Remo Bodei (1938-2019) – Massimo Cacciari
Remo Bodei rappresenta l’esperienza del pensare – non esiste pensiero che non sia viaggio, cammino, Er-fahrung. Non può nascere idea che da un lungo processo di incontri, dialoghi, conflitti con le idee con le quali ci siamo imbattuti lungo questo cammino. Denken è sempre anche Nach-denken, ricordava Hannah Arendt. Pensare è sempre anche ri-cor-dare – senso profondo dell’anamnesi platonica. Che rivive nel lavoro di Bodei. Ne è testimonianza il suo “ficcarsi” ostinato nella storia di ogni concetto, nel cogliere il nesso di ogni “risultato” con il polemos che l’ha prodotto. La straordinaria capacità di Remo di collegare autori, epoche, di mostrare in re ipsa come non sia possibile sistemare la storia del pensiero in termini semplicemente diacronici, storicisticamente, derivava in lui non tanto da presupposti teoretici generali, quanto dalla profonda, filologica conoscenza di tale storia in tutti i suoi dettagli e le sue differenze. Un multiverso trova espressione nella ricerca di Bodei – un multiverso è la storia che in essa si rappresenta, ma un multiverso vuole essere anche l’ulteriore cammino verso cui intende aprire. Nulla è pre-determinato, nulla viene giudicato col senno del presunto vincitore e nulla può essere veramente pre-vedibile.

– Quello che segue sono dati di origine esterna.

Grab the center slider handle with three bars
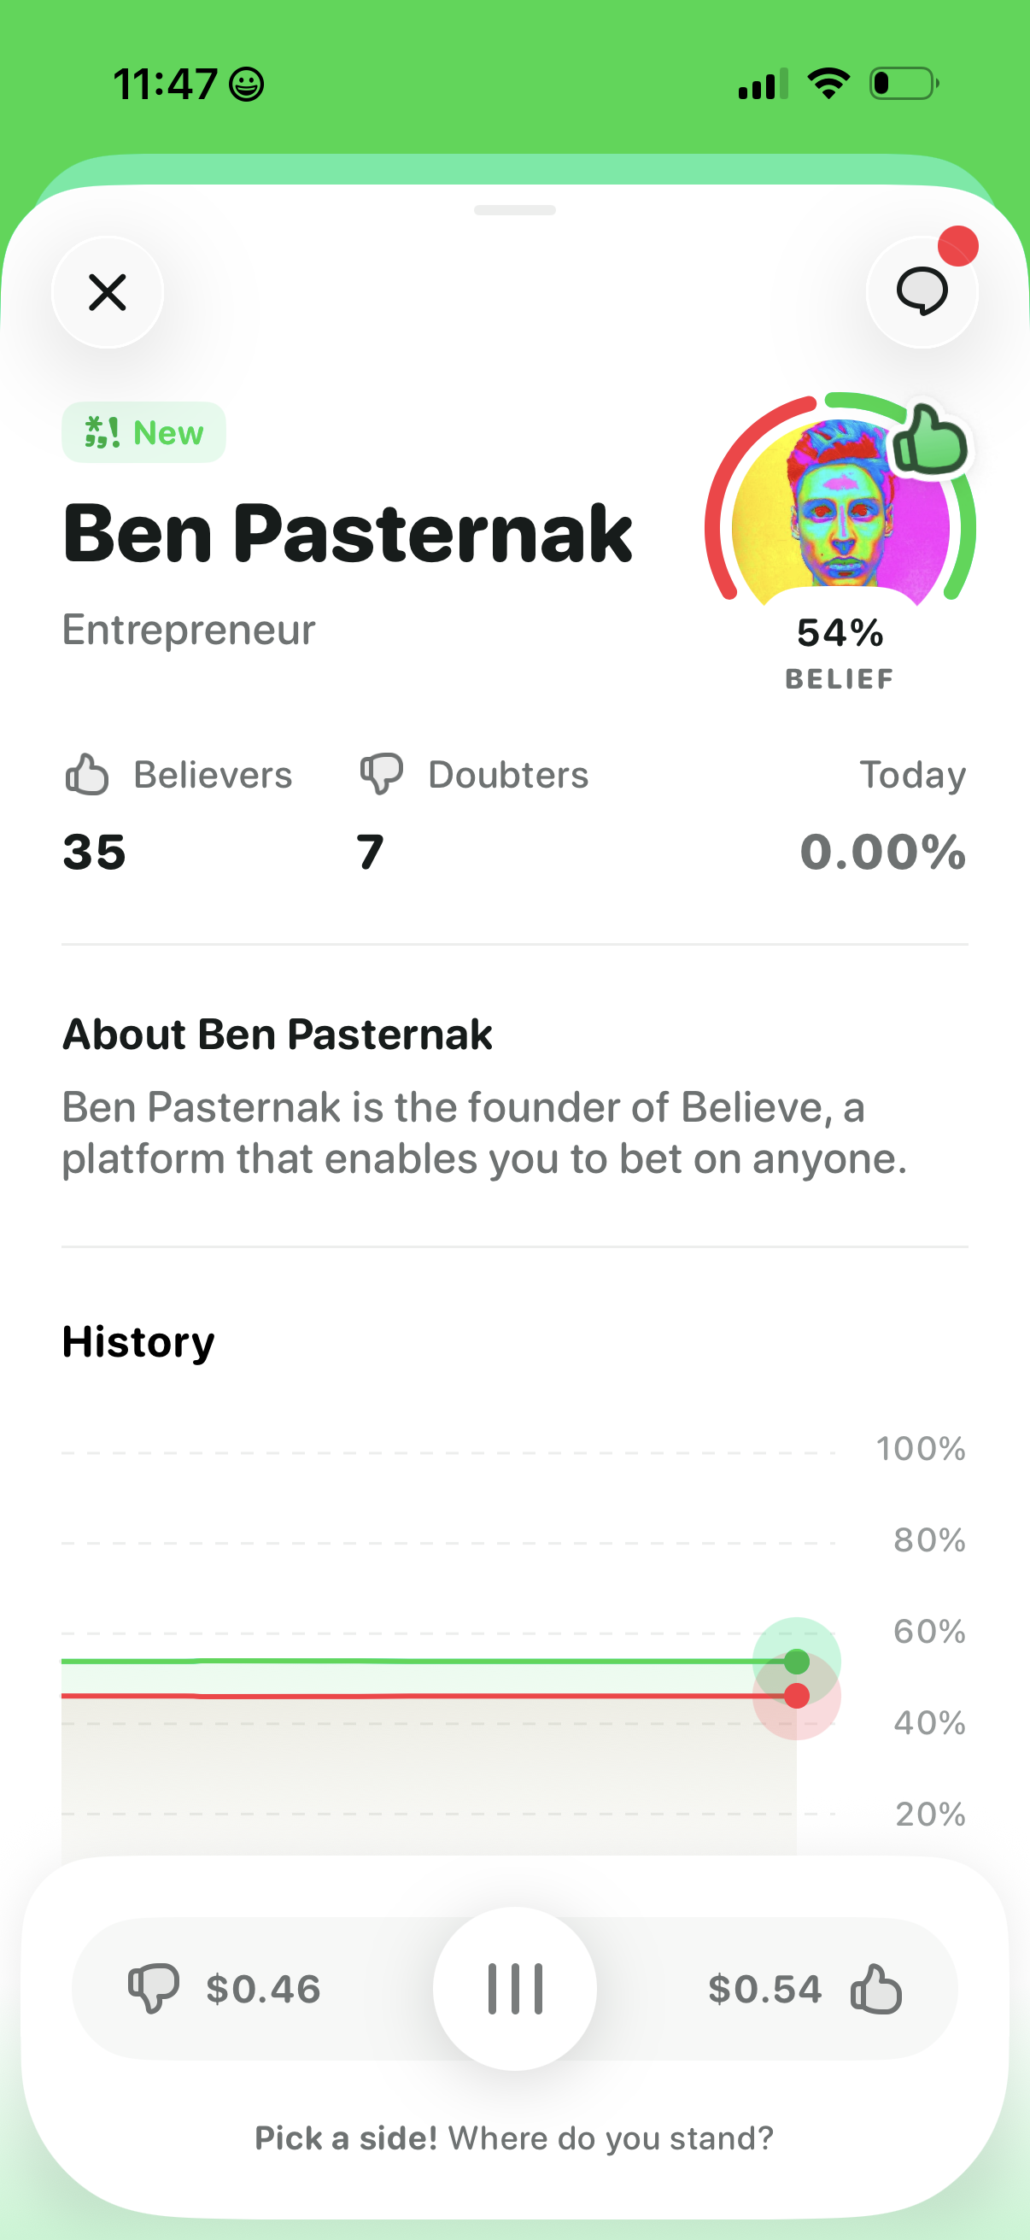tap(515, 1989)
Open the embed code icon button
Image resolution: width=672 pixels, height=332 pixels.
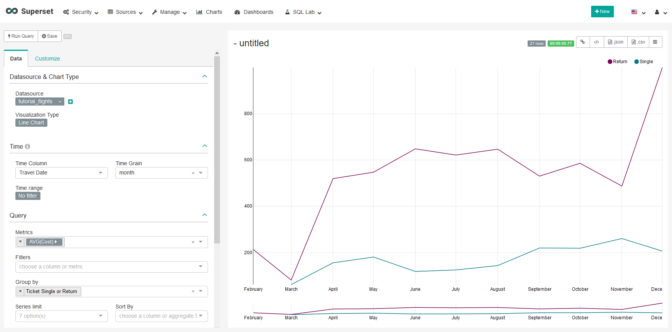click(x=596, y=42)
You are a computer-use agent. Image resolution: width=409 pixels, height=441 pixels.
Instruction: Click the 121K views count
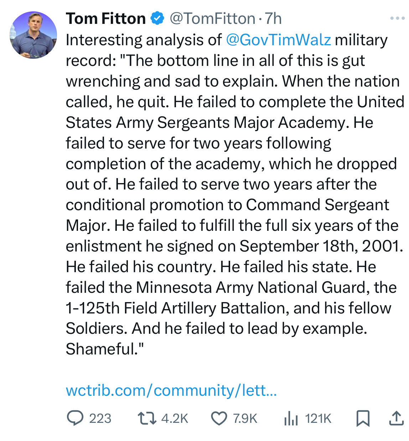[318, 418]
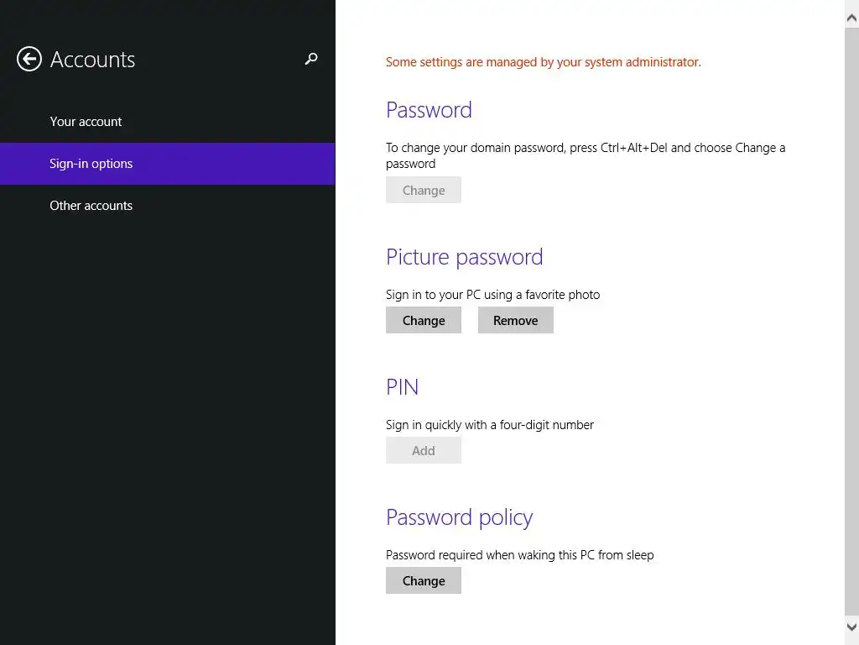Click the Password section heading
Image resolution: width=859 pixels, height=645 pixels.
tap(429, 110)
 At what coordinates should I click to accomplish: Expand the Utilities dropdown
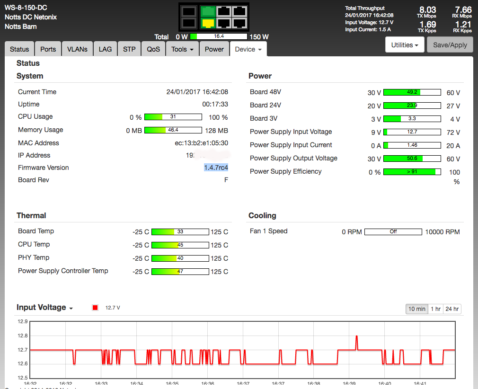pyautogui.click(x=405, y=45)
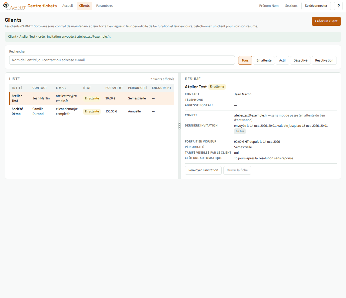346x298 pixels.
Task: Sort list by Forfait HT column
Action: (x=114, y=88)
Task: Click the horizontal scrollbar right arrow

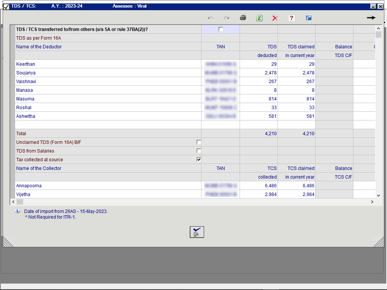Action: (372, 202)
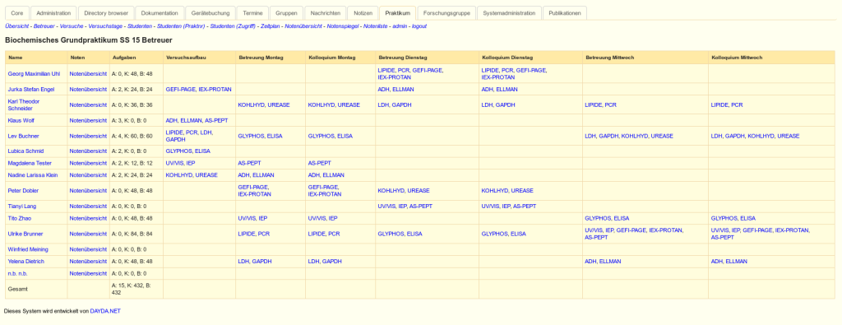Open the Core tab
The image size is (842, 325).
[17, 13]
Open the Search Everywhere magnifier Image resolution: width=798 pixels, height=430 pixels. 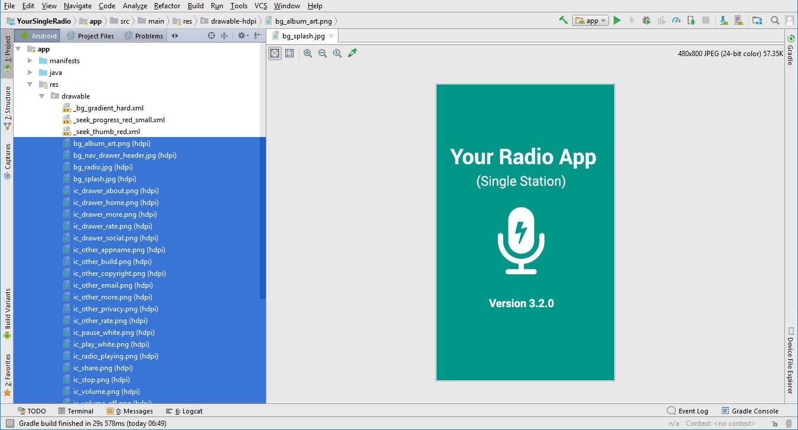pyautogui.click(x=775, y=21)
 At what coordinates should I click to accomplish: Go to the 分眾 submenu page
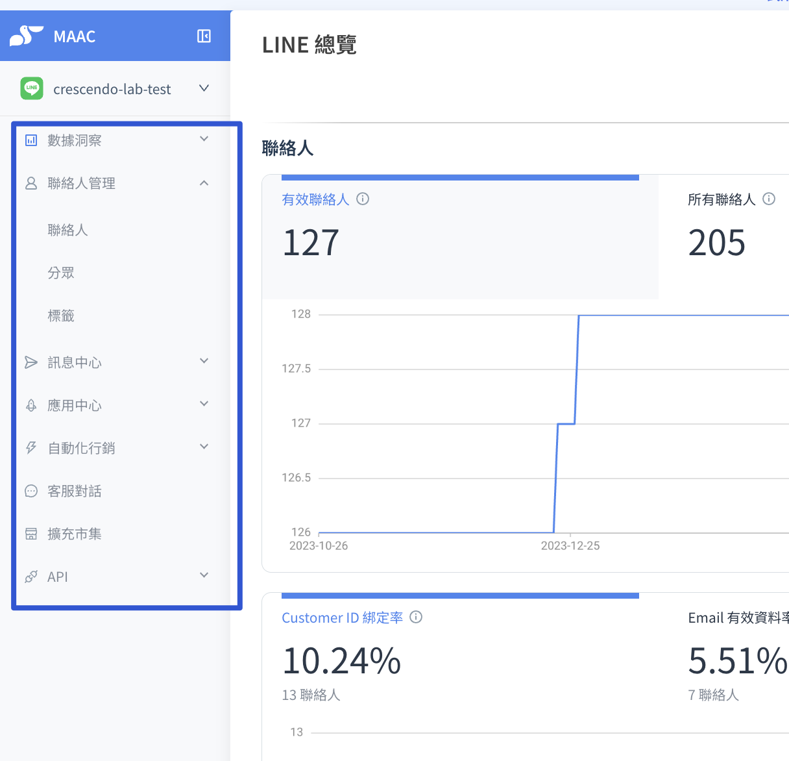61,273
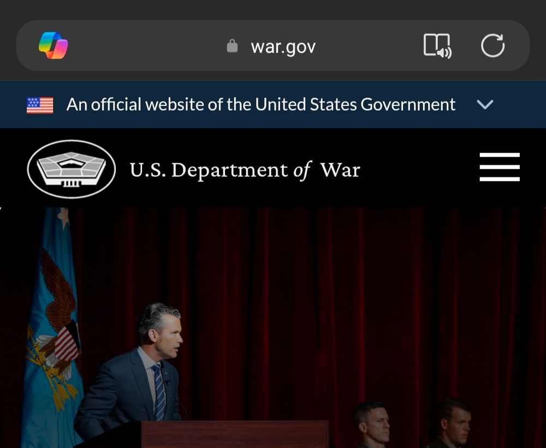Click the padlock security icon
Screen dimensions: 546x448
coord(232,46)

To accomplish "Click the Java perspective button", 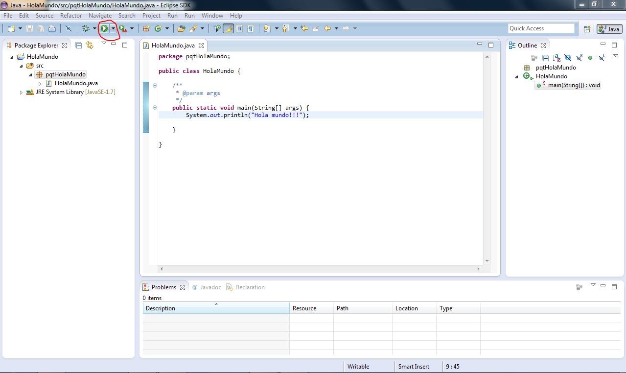I will click(609, 29).
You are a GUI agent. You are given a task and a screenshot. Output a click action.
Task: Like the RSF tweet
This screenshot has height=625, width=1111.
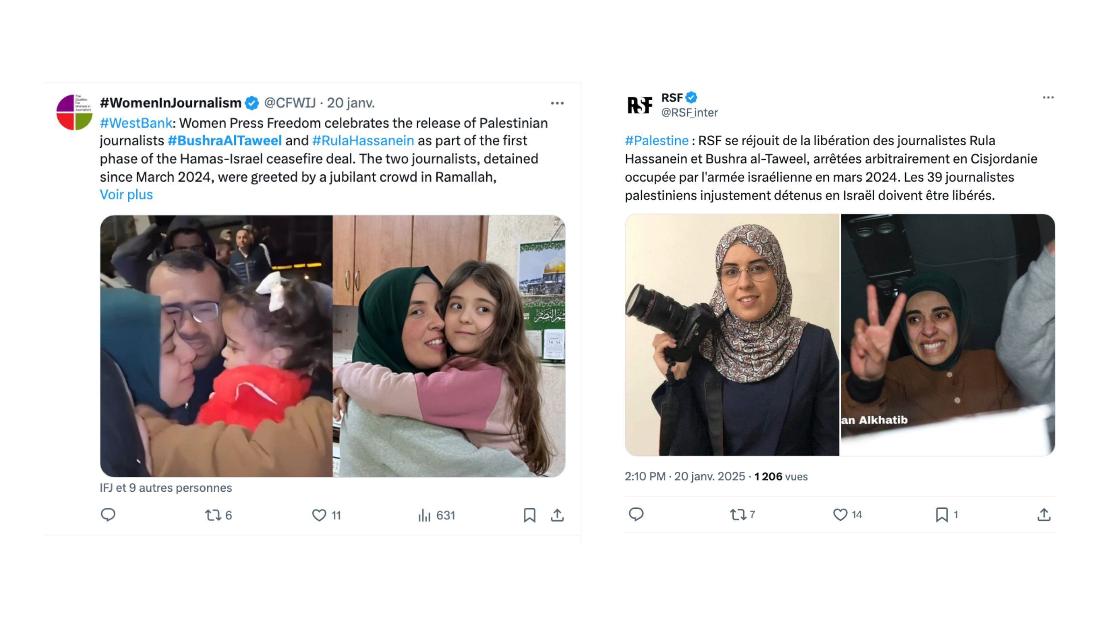840,514
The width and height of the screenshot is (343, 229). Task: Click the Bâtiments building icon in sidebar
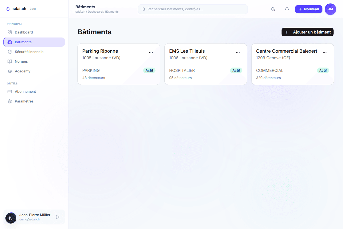[10, 42]
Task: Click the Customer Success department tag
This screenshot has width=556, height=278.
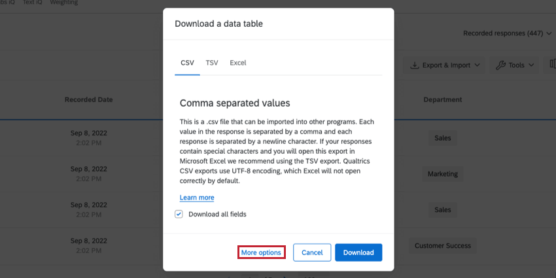Action: (x=443, y=246)
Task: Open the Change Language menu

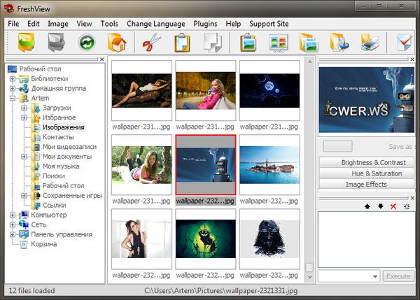Action: pyautogui.click(x=155, y=23)
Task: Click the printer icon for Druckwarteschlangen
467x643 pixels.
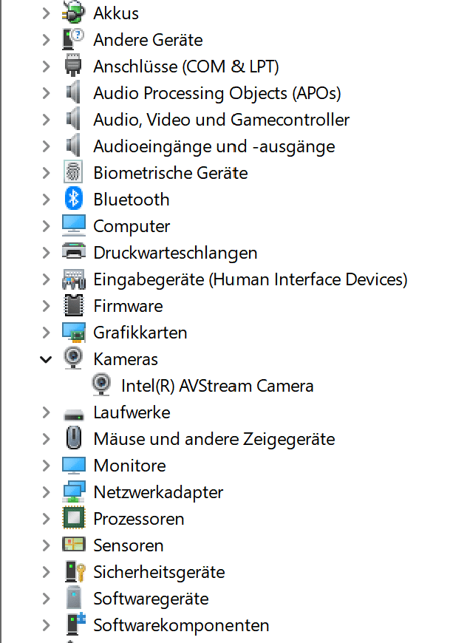Action: (x=74, y=252)
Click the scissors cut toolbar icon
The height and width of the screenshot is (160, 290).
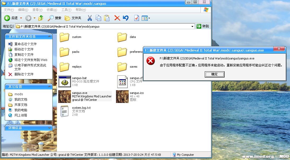90,18
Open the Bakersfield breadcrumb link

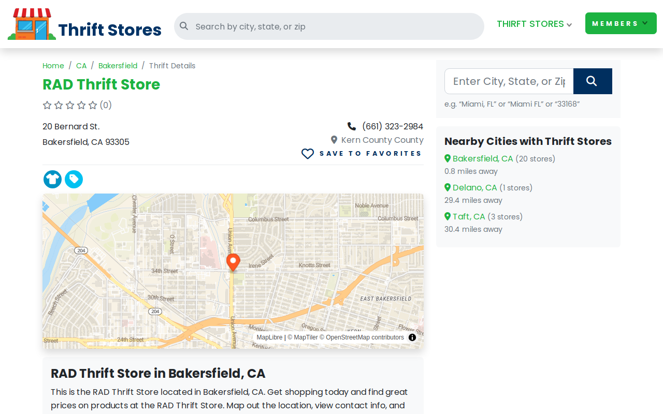point(118,66)
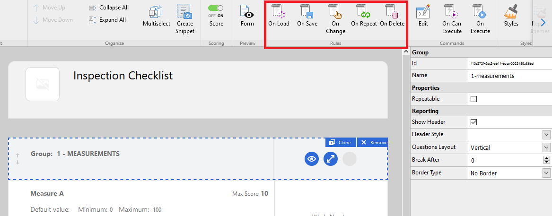Expand the Questions Layout dropdown
Viewport: 552px width, 216px height.
[x=546, y=147]
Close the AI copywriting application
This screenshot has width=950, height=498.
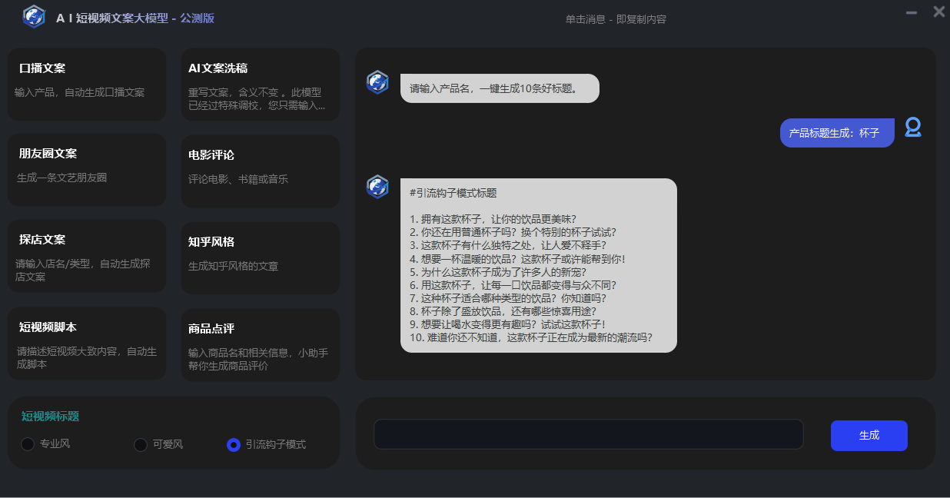938,12
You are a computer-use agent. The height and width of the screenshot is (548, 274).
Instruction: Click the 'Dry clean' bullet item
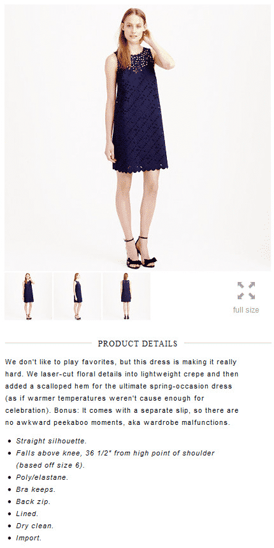35,526
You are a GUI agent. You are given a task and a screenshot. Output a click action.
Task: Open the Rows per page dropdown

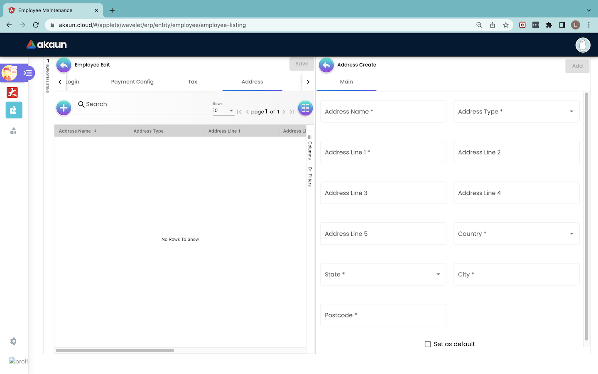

Ogni “filosofia della storia”, sia quelle progressiste sia quelle reazionarie, costituiscono l’avversario principe delle ricerche (sterminate invero) di Bodei. Quello del possibile è il modo in cui va affrontata la fatica del concetto. UnMöglichkeitmensch è lo stesso Remo. Così si presentava anche nella vita, in naturale, spontaneo colloquio con tutti, capace di ascolto, di attenzione e di cura verso l’altro. Questo carattere l’ha sostenuto anche nei suoi innumerevoli impegni come autentico politico della cultura: sapeva bene, e lo voleva ricordare nei fatti, che filosofia e scienza nascono nella polis, al suo centro, nell’agorà, e non sono senza confronto e conflitto. Ma il conflitto è tale soltanto se chi vi partecipa insieme a dei comuni principi, o altrimenti si tratta di mera confusione, di ammucchiate indistinte. Perché dialogo sia occorre un linguaggio comune. E Bodei ha contribuito come nessun altro a metterlo in ordine, a proporre una formulazione chiara dei suoi termini fondamentali.
Clicca qui per continuare a leggere l’articolo di Massimo Cacciari
Remo Bodei era una specie in via d’estinzione. Altro che i tecnocrati di oggi – Marcello Barison
Per la mia generazione i nomi della filosofia italiana – quelli che, per intenderci, a vent’anni si “andava a sentire” – non sono poi moltissimi (e non me ne voglia chi tralascerò): Emanuele Severino, Massimo Cacciari, Gianni Vattimo, Vincenzo Vitiello, Carlo Sini, Giulio Giorello, Umberto Curi, Roberto Esposito e, certamente, Remo Bodei. Non c’era festival o convegno dove qualcuno di loro non comparisse: un fenomeno molto italiano, indulgente a un presenzialismo dall’esito talora un po’ parodico, ma comunque significativo per inquadrare il rapporto tra filosofia e divulgazione in un mondo, quello dopo la caduta del Muro, in cui gli “intellettuali”, per illudersi di giocare ancora un ruolo, hanno dovuto aggiornare il loro profilo da engagé a pop o simil-pop.
Così, raggiuntami la notizia della morte di Bodei, mi ha colto una strana malinconia, legata non tanto al suo lascito “speculativo”, ma al prendere coscienza che una figura che in qualche modo ha accompagnato anche il mio percorso di studio e di ricerca è venuta meno. Era abituale che ci fosse, che, con certa frequenza, uscisse un suo libro, o che, di tanto in tanto (magari a distanza di qualche anno), capitasse una conversazione o un incontro, da una parte o dall’altra del globo.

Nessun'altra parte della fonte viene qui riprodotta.